Astronomers have long suspected that a large explosion occurred millions of years ago - but have never been able to prove it.

The evidence comes from a lacy filament of gas, mostly hydrogen, called the Magellanic Stream. This trails behind our galaxy’s two small companion galaxies, the Large and Small Magellanic Clouds.

“For twenty years we’ve seen this odd glow from the Magellanic Stream,” said Professor Joss Bland-Hawthorn, of the University of Sydney,  who led a team studying this problem.

“We didn’t understand the cause. Then suddenly we realized it must be the mark, the fossil record, of a huge outburst of energy from the center of our galaxy.”

“It’s been long suspected that our galactic center might have sporadically flared up in the past. These observations are a highly suggestive ‘smoking gun’,” said Martin Rees, Astronomer Royal.

The team gives its arguments in a paper accepted for publication in The Astrophysical Journal. Professor Bland-Hawthorn will speak about the work at the Galaxy Zoo meeting in Sydney, Australia, on 24 September.

The galaxy’s supermassive black hole has been known for decades.
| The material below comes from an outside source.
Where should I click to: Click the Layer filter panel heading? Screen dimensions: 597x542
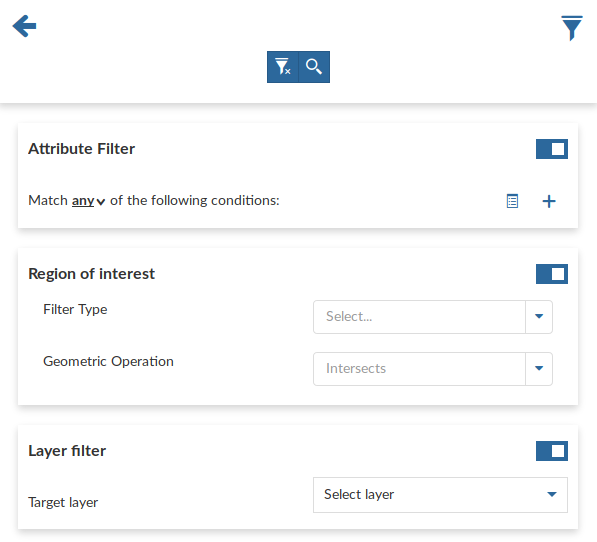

It’s orbited by a swarm of stars whose paths let us measure the black hole’s mass: four million times the mass of the Sun.
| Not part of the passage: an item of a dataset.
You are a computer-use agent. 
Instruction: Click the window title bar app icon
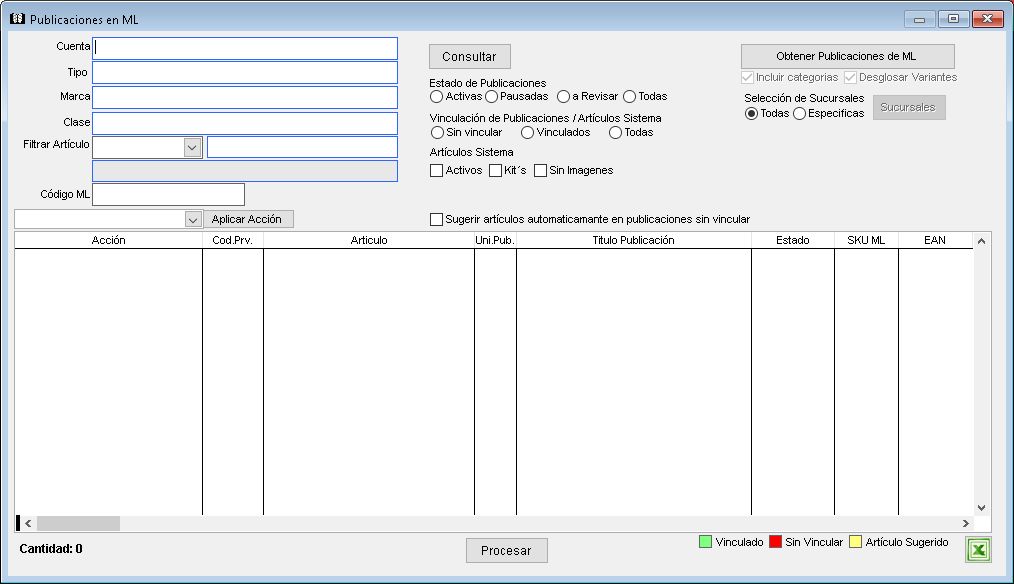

The region around the black hole, called Sagittarius A* [“A-star”], pours out radio waves, infrared, X-rays and gamma rays.

Flickers of radiation rise up when small clouds of gas fall onto the hot disk of matter that swirls around the black hole.
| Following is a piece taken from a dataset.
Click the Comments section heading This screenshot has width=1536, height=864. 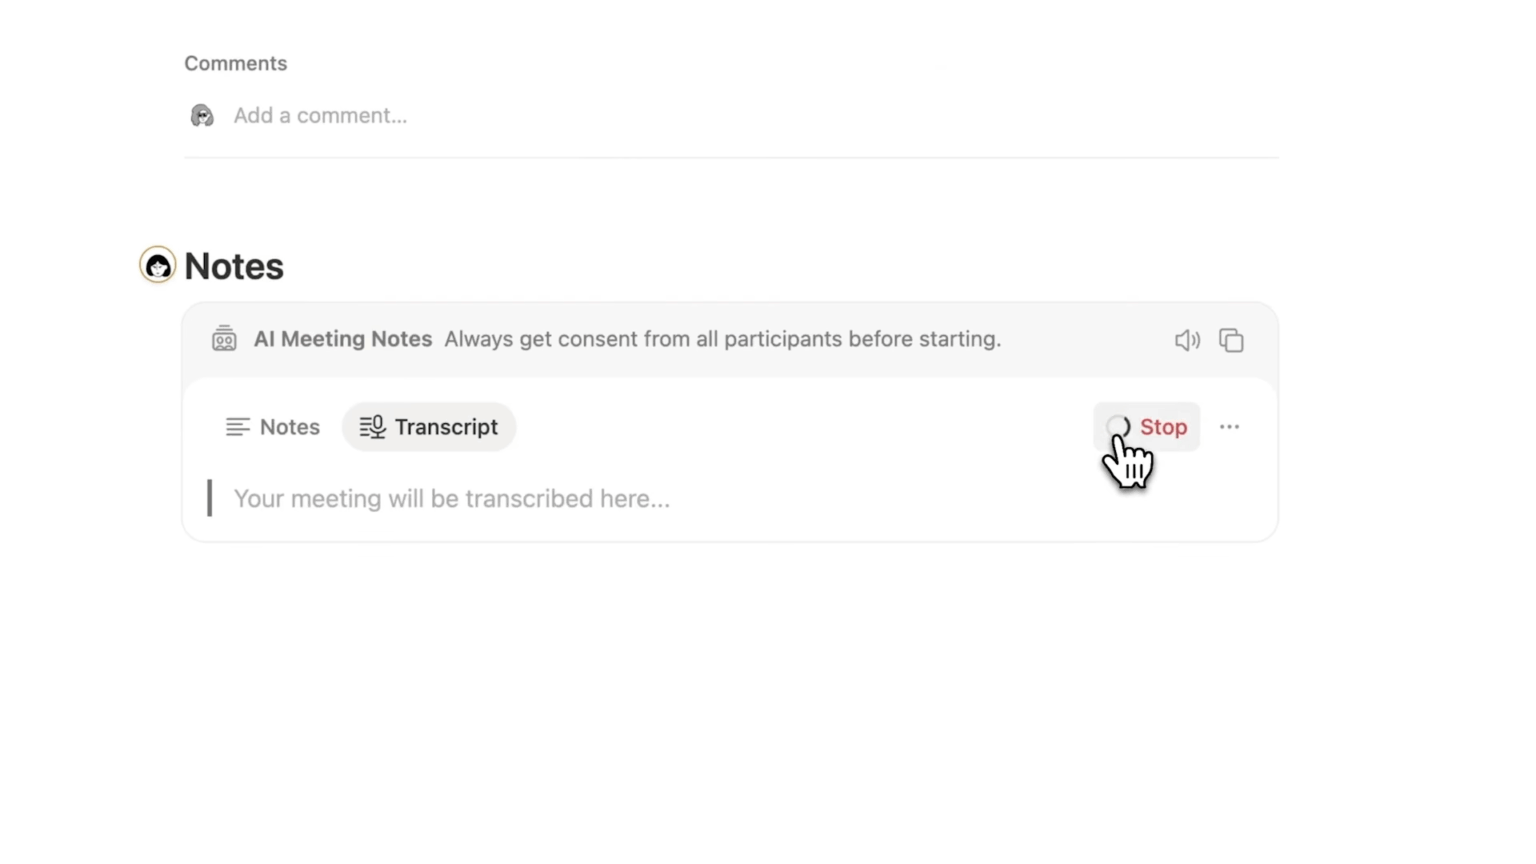point(235,63)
But evidence has been building of a real cataclysm in the past. Infrared and X-ray satellites have seen a powerful ‘wind’ (outflow) of material from this central region. Antimatter boiling out has left its signature. And there are the ‘Fermi bubbles’ -- two huge hot bubbles of gas billowing out from the galactic center, seen in gamma-rays and radio waves.

“All this points to a huge explosion at the center of our galaxy,” said team member Dr. Philip Maloney of the University of Colorado in Boulder, USA.

Scientists studying the galactic center came together at a workshop at Stanford University in California earlier this year.

While at the workshop, Professor Bland-Hawthorn realized the Stream could be holding the memory of the galactic center’s past.

Struck by the fiery breath of Sagittarius A*, the Stream is emitting light, much as particles from the Sun hit our atmosphere and trigger the colored glows of the aurorae -- the Northern and Southern Lights.

The brightest glow in the Stream comes from the region nearest the galactic center.

Geometry, the amount of energy from the original flare from Sagittarius A*, the time the flare would take to travel to the Magellanic Stream, the rate at which the Stream would have cooled over time -- “it all fits together, it all adds up,” says team member Dr. Greg Madsen of the University of Cambridge in the UK.

Scientists say that such flares can and will happen again.

“There are lots of stars and gas clouds that could fall onto the hot disk around the black hole,” says Professor Bland-Hawthorn. “There’s a gas cloud called G2 that we think will fall in next year. It’s small, but we’re looking forward to the fireworks!”